Tags: Andrew Jackson, Henry Clay, House, John Quincy Adams, Robert Byrd, Senate















“Laws are like sausages, it is better not to see them being made.” – Attributed to Otto von Bismarck.
Hi – I do have some comments to make on your article- can’t entirely agree with it, but well written.
As a John Adams fan, though, could you correct the last sentence of your article to “Henry Clay and John Quincy Adams” rather than “Henry Clay and John Adams” so as to make a distinction between JQA and his dad? Thanks.
I don’t believe for a moment that JQA or Clay perceived the event as a corrupt bargain. JQA, much like his father, was a stridently honest and incorruptible man, arguably the most honest of his political generation. Clay’s positions on tariffs and the Bank of the United States were much more closely aligned to JQA’s than to Andrew Jackson. As I’m sure you’re aware, Jackson absolutely hated the Bank of the United States, and for that matter, he blamed his political enemies for the charges of bigamy that he believes so hurt his wife that it contributed to her early demise. It became a very personal thing for Jackson to unseat JQA and Clay. It’s fair to say that Jackson was motivated by anger or even revenge in the election of 1828.
From both JQA’s and Clay’s perspectives, it made complete sense for Clay to support JQA in the House votes for President and later to name Clay Secretary of State as the two men had so many similar positions. As the Secretary of State so often became the next President, it was JQA’s way of maintaining what he hoped was his Presidential legacy, or in today’s parlance “succession planning”. Perhaps a somewhat modern equivalent is Obama nominating Hillary Clinton for Secretary of State.
Of course, Jackson was able to leverage his winning the popular vote and his lead in electoral votes into the perception of a corrupt bargain, but that perception hardly makes Clay’s support for JQA corrupt, or JQA’s naming of Clay as Secretary of State. It seems like good politics mixed in with terrible public relations to me. As we all know, JQA, public relations wasn’t one of his many talents.
In a time of less electoral votes, deadlocked elections and Congressional votes were even more common than today. Working through these deadlocks was hardly corrupt. To say so is to label many other events corrupt, such as the “bargain” between Jefferson, Madison, and Hamilton that eventually led to Washington, D.C.’s present location!
As I’m sure you’re aware as well, the election of 1824 wasn’t the first time that a Presidential election was decided by the House of Representatives. In 1800, Adams-Jefferson contest was also thrown into the House. It was Alexander Hamilton’s famous support for Jefferson that gave Jefferson the election at Burr’s expense and further deepened the animosity between Hamilton and Burr. Some of the elements present in the election of 1800 were also present in the election of 1824: A deadlocked electoral vote with a third party throwing support for the winning candidate. In fact, there may be more of a foundation to accuse the election of 1800 as a “corrupt bargain” as the elements of one party (Hamilton and his supporters) worked to place an opposing party in the Presidency at the expense of their own party.

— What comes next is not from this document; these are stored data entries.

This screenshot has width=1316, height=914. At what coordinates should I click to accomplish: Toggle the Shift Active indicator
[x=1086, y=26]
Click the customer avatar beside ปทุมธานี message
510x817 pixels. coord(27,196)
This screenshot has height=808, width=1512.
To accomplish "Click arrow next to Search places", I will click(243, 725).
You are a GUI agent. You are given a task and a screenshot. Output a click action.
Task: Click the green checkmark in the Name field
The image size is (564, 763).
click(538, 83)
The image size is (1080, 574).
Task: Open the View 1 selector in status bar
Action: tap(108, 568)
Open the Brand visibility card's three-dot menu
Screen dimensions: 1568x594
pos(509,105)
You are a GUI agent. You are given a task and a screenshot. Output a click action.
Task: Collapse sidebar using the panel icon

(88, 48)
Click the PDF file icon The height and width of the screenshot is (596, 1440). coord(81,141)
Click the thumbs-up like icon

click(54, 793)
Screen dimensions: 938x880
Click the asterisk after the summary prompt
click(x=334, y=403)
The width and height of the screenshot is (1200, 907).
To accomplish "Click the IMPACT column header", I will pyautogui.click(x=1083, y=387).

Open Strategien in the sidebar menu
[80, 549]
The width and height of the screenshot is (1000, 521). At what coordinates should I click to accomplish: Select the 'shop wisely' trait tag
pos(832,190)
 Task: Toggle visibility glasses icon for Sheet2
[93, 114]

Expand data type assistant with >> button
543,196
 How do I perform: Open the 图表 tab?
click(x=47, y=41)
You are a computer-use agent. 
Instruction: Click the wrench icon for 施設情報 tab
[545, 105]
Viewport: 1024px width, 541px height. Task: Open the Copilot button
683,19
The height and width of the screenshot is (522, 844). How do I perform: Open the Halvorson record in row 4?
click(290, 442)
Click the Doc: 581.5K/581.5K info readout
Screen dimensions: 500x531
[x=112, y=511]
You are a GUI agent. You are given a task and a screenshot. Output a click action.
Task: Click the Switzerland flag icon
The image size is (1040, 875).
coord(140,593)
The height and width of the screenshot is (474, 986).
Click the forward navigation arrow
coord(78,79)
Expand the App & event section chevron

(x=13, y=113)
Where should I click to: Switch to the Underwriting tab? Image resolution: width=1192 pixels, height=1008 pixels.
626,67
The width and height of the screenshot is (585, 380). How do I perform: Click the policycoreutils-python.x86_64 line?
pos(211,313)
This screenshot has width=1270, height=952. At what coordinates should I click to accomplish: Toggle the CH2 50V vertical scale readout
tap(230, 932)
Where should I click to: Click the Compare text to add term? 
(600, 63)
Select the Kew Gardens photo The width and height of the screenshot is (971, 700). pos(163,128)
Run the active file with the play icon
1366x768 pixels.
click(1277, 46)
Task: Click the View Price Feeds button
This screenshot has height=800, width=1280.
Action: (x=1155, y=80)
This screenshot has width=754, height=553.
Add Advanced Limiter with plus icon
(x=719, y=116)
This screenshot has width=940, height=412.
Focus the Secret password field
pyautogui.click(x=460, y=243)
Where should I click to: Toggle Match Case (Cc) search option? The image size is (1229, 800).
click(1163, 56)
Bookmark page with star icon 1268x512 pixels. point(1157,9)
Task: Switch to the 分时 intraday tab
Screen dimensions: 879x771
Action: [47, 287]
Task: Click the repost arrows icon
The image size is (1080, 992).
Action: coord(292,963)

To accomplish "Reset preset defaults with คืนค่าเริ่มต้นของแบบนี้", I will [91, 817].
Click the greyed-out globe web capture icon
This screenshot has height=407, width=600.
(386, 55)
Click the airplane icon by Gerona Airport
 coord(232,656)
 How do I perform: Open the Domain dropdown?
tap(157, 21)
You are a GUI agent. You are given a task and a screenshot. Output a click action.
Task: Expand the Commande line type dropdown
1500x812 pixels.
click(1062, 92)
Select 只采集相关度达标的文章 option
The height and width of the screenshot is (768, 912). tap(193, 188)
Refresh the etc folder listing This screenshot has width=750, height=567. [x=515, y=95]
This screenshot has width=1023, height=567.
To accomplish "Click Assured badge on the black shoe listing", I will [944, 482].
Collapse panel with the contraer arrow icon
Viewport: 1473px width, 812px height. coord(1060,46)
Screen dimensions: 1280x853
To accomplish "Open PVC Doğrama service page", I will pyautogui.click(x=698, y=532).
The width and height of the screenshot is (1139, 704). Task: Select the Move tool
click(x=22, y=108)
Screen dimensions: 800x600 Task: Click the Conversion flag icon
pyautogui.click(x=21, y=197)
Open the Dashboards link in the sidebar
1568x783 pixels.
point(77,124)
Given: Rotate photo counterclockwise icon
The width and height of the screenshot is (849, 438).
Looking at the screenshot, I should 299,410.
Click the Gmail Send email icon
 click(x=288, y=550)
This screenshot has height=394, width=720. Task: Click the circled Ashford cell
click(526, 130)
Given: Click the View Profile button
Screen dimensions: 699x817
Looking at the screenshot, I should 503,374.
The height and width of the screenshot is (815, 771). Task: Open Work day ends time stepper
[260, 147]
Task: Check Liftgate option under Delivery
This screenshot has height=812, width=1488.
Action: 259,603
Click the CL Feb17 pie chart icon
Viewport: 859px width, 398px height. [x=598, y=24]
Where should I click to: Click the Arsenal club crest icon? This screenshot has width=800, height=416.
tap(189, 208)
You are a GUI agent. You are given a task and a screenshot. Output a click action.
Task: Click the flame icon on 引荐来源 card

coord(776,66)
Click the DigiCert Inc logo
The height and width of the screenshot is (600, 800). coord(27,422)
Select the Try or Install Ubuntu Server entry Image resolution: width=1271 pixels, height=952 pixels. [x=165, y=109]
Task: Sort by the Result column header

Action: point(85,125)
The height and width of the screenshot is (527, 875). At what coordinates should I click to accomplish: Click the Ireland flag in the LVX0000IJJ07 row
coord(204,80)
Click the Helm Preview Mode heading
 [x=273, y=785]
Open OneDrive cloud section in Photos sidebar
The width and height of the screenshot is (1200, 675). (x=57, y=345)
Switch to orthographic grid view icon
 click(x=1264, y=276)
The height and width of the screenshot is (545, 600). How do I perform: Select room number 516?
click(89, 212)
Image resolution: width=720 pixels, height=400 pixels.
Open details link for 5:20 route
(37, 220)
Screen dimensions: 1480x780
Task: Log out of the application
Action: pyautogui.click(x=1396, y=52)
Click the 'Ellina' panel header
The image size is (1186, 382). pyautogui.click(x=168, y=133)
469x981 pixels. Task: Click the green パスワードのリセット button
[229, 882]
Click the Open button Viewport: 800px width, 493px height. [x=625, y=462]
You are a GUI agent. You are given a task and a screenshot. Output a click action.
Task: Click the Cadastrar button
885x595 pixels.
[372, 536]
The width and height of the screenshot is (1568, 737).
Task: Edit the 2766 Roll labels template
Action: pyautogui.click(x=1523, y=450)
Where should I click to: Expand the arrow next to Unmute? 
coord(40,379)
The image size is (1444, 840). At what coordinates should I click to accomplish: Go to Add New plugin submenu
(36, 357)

A closer parallel to what can be perceived as a modern “corrupt bargain”, I believe, is the election of 2000 and the the Supreme Court decision that resulted, essentially, in conservative justices handing over the Presidency to a conservative candidate when they clearly overrode the State of Florida’s right to manage its own election. An override that was a clear reversal of several and recent decisions by that same court supporting states’ rights.
Dave,
Thanks for the comments. I fully realize that Adams and Clay thought that their deal was completely legitimate, much like Pelosi and Louise Slaughter think that their “deem and enact” scheme is fully consistent with the House Rules. But in the court of public opinion, both deals don’t pass muster with the American people, who are the ultimate judges. Like 1824, the American people are much more populist and much less trusting of the political class, which makes business as usual even more perilous.